• Sonuç bulunamadı

Mehmet Sadi Bey’in Hayatı ve Güftelerinin İncelenmes

Güfte 5 İnsan-Dünya İlişkisi Dünya Görüşü Hikemî Şiir Materyalist Yaklaşım

3.1.5. Mehmet Sadi Bey’in Hayatı ve Güftelerinin İncelenmes

Mehmed Sâdi Bey (1839-1902)

“Türk şair, müzisyen ve devlet adamıdır. İstanbul’da dünyaya gelen Mehmed Sâdi bey’in babası Kireçkapısı Gümrüğü Arayıcıbaşı’sı Hacı Ali Ağa’dır. Arapça öğrenip Dârü’l-Maârrif’i bitirdikten sonra 1857’de Hariciye Nezareti Özel Kalemi’nde kâtip yardımcısı olarak göreve başladı. Başkâtiplik, meclis üyeliği, müfettişlik ve muhasebecilik yaptı. Çeşitli nişanlar aldı. Son derece mütevazı, terbiyeli, alıngan ve duygulu idi. Hânende olan, şarkılar ve ilâhiler besteleyen Sâdi Bey, asıl ününü güfte şairi olarak kazandı. Şarkılarının güftelerini yazdığı Hacı Arif Bey, Şevki Bey başta olmak üzere güfteleri kudretli bestekârlar tarafından bestelendi, büyük rağbet gördü. Bestelenen şiirleri bir mecmua halinde yayınlandı. Arkadaşlık kurduğu devrin şair, edip ve devlet adamları onun konağındaki mûsikî fasıl ve sohbetlerine katıldı.” (Çıpan, 2001: 88)

Güfte 1

(Nihavent – Ağıraksak – Hacı Arif Bey) Şarkı

Ahteri Düşkün garîb-i âşık-ı âvâreyim Gün gibi deryâ-yı aşkında gezer bî-çâreyim Sana kul oldum kapında gayri kande varayım Şîvekârım sen dururken ben kime yalvarayım

Günümüz Türkçesiyle karşılığı

Ben talihi olmayan, çaresiz bir aşıkım. Açıkça senin aşk denizinde gezen yelkensiz bir kayık gibiyim. Senin kölen oldum, senin kapından başka gidecek yerim yok. Ey benim işveli, cilveli sevdiğim, sen dururken ben kime yalvarayım.

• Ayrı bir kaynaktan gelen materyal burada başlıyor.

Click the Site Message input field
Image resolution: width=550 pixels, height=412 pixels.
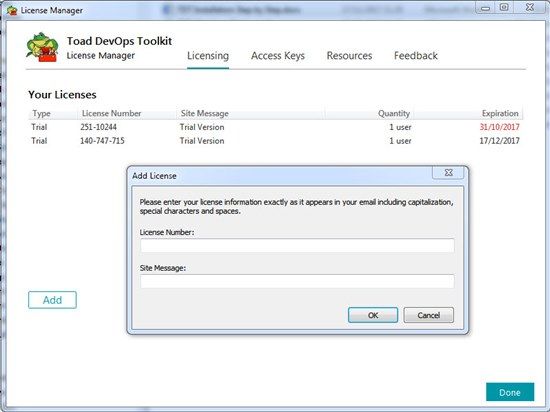[297, 281]
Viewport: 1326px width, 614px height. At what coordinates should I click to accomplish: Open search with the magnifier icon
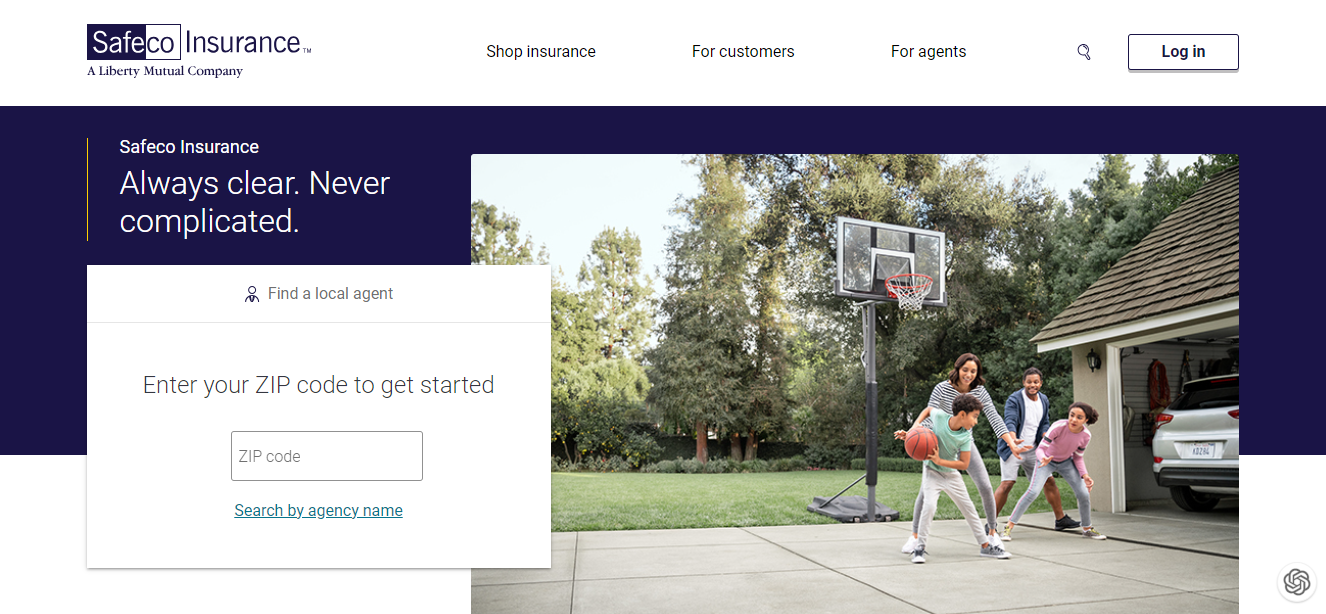[1083, 52]
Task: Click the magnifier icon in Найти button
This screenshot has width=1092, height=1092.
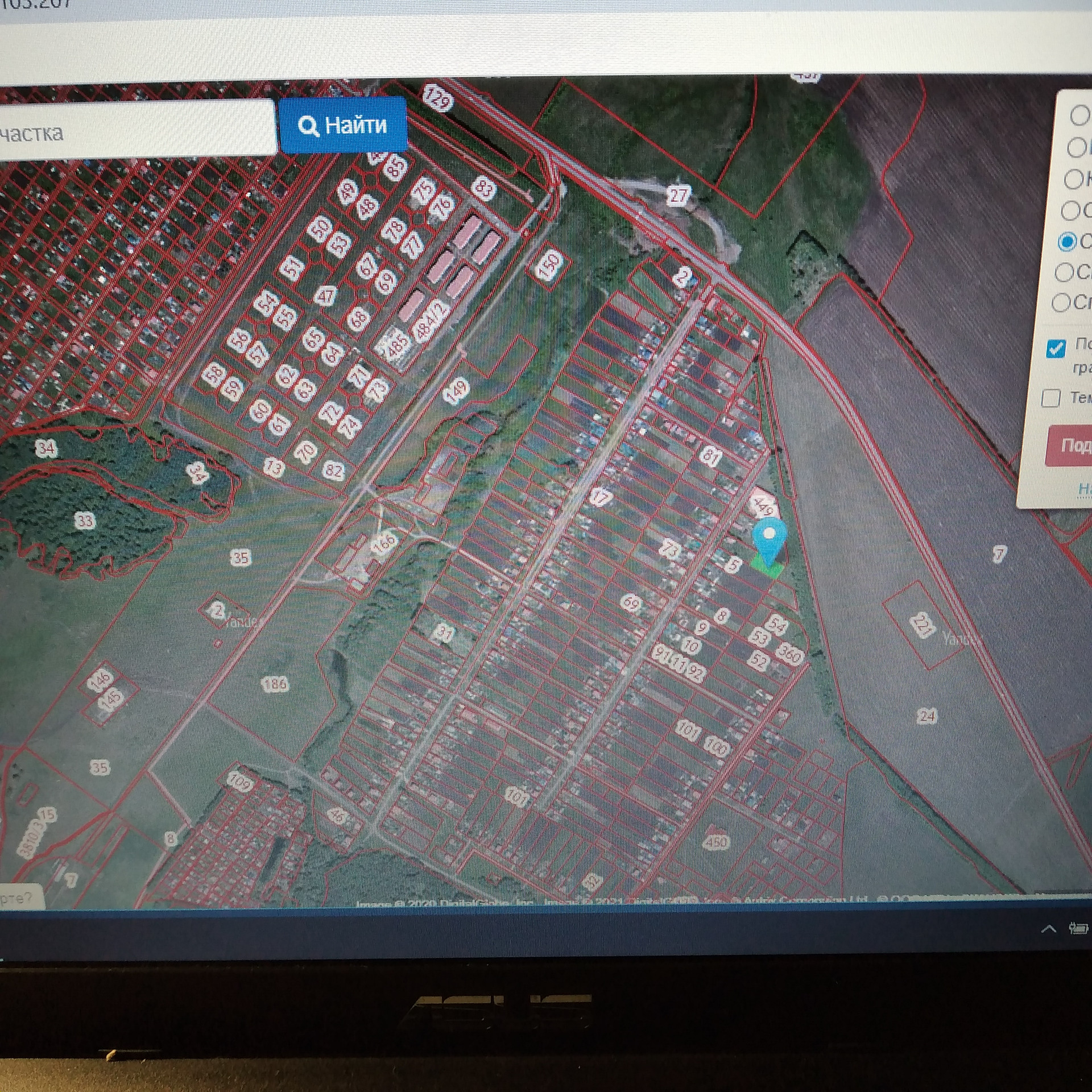Action: click(x=308, y=126)
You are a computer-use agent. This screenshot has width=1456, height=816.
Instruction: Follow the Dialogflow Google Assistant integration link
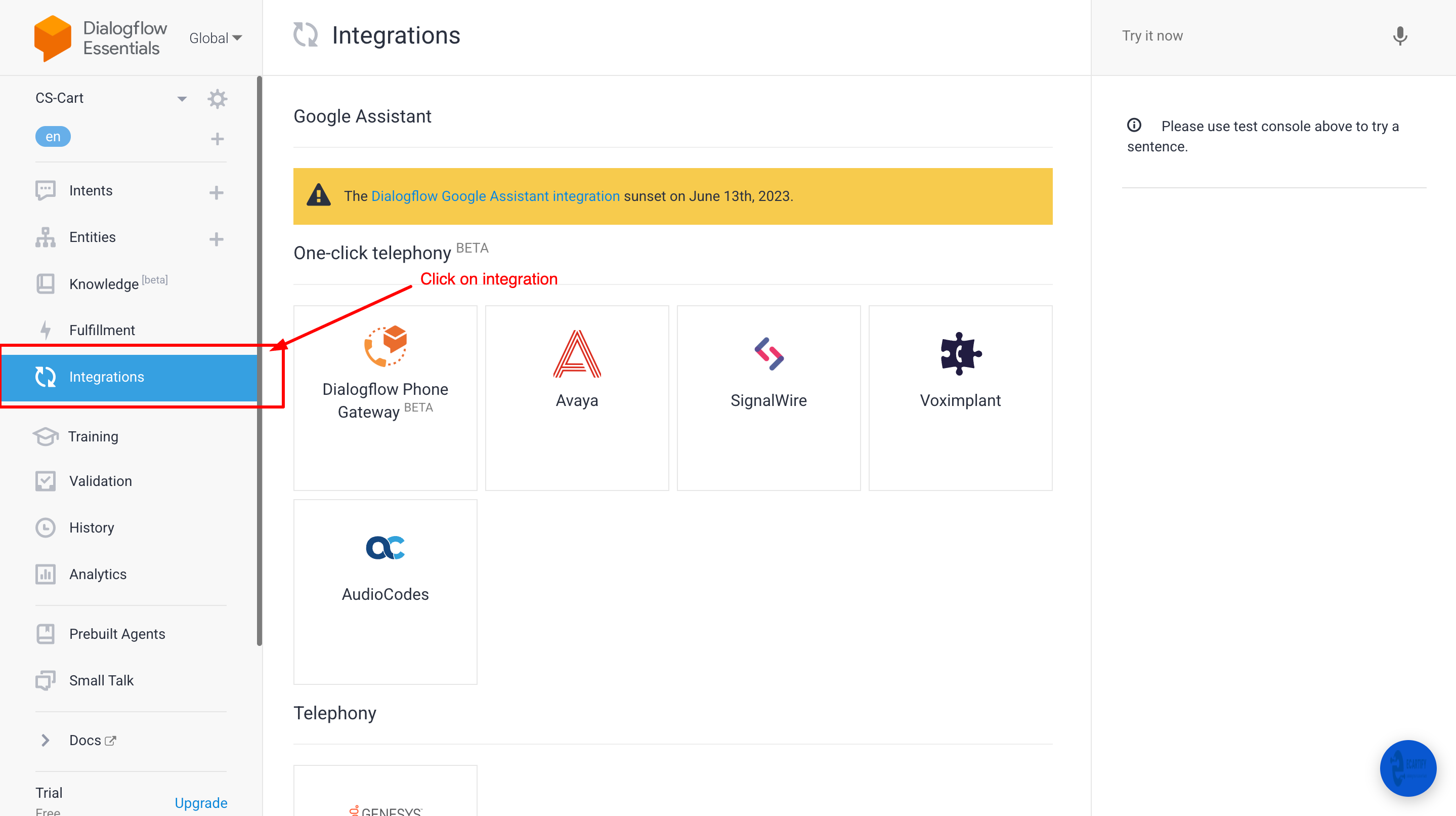pyautogui.click(x=495, y=196)
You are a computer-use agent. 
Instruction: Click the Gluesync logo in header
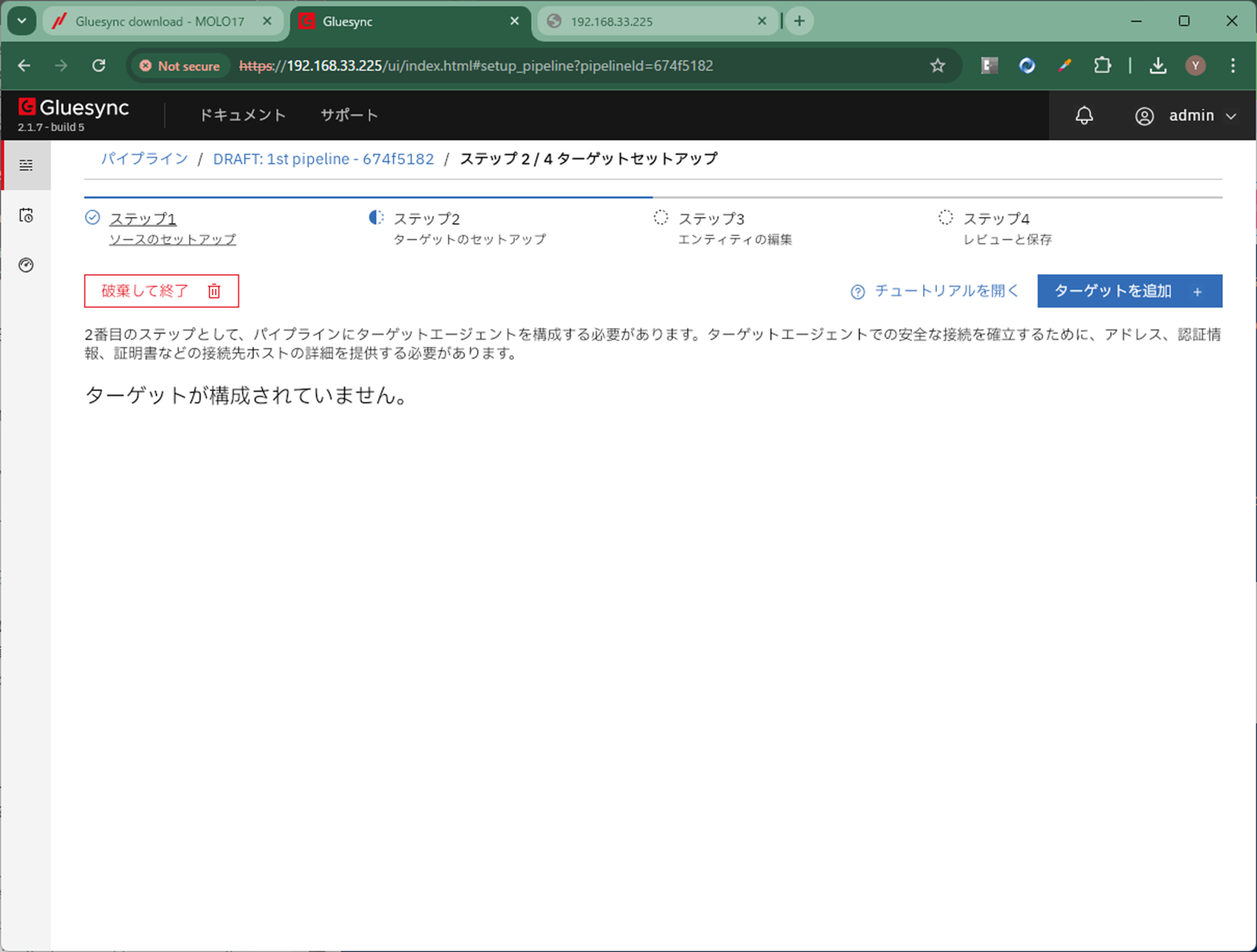pyautogui.click(x=74, y=108)
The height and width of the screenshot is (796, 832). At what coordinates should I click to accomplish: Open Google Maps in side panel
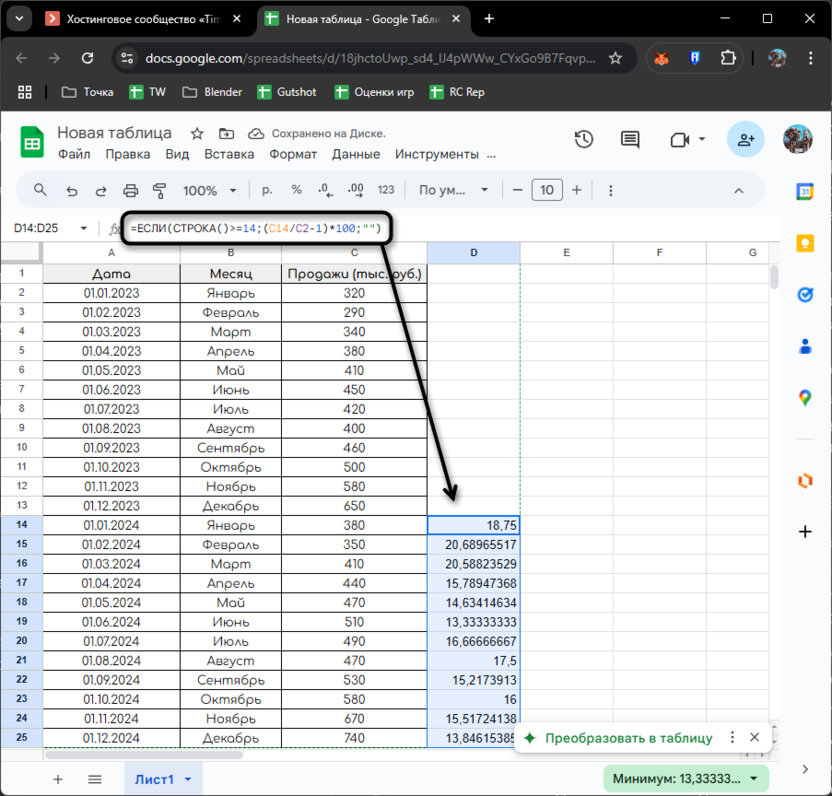click(x=805, y=398)
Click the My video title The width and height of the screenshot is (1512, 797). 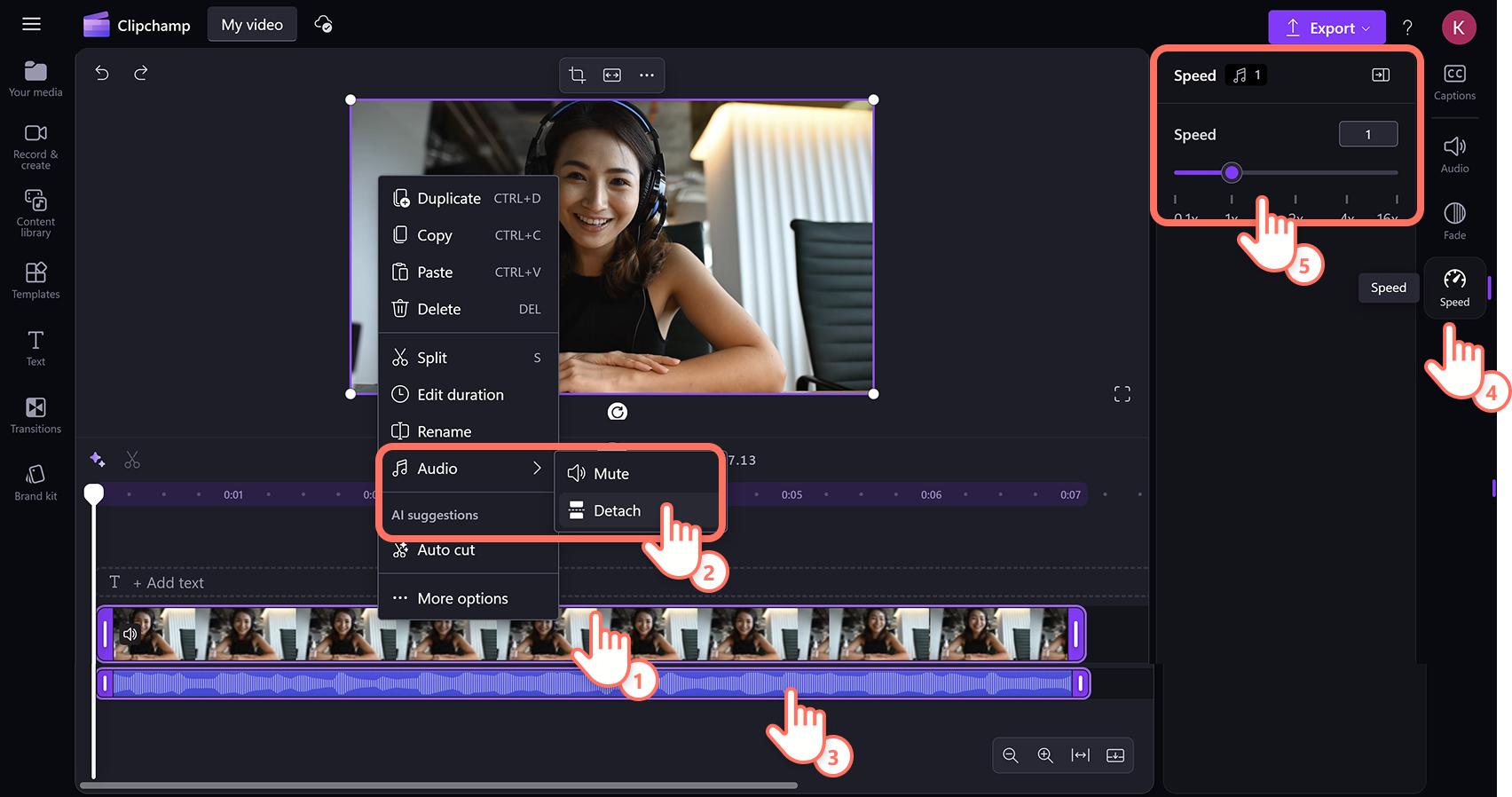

Mehmed Sadi Bey’in şarkı formundaki güftesinin kafiye düzeni aaaa şeklinde oluşturulmuştur. Soyut görüntü alt başlığında, imgesel görüntü unsurları yer almıştır. Güftede -yım ifadesi redif olarak kullanılırken, -are/ara ifadeleriyse zengin kafiyedir.

Güfte 2

(Rast – Curcuna – Tanbûri Ali Efendi) Şarkı

Anlatayım halimi dildâre ben Derd-i firaka arayayım çâre ben Sabredeyim nice bir âzâre ben Yaş dökeyim yalvarayım yâre ben

Günümüz Türkçesiyle karşılığı

Gönül ehli olan yare derdimi ben anlatayım, ayrılık derdine çare arayayım ben, hatta işittiğim azarlara sabredeyim ben, göz yaşı dökerek yalvarayım yare ben.

Şarkı formunda yazılan bu güftenin kafiye düzeni aaaa şeklindedir. Soyut görüntü alt başlığında, imgesel görüntü unsurları yer aldığı güftede sevgili padişaha, aşık ise çaresiz bir kula benzetilerek aman dilenmiştir. Güftede –ben ifadesi redif, -âre ifadesiyse zengin kafiye olarak kullanılmıştır.

Güfte 3

Bakmıyor çeşm-i siyah feryâde Yetiş ey gamze yetiş imdâde Gelmiyor hançer-i ebru dâde Yetiş ey gamze yetiş imdâde

Günümüz Türkçesiyle karşılığı

Siyah gözlü sevgili benim feryadıma bakmıyor. İmdadıma yetiş ey süzgün bakış. Hançer gibi saplanan ebrular vergi olamıyor. İmdadıma yetiş ey süzgün bakış.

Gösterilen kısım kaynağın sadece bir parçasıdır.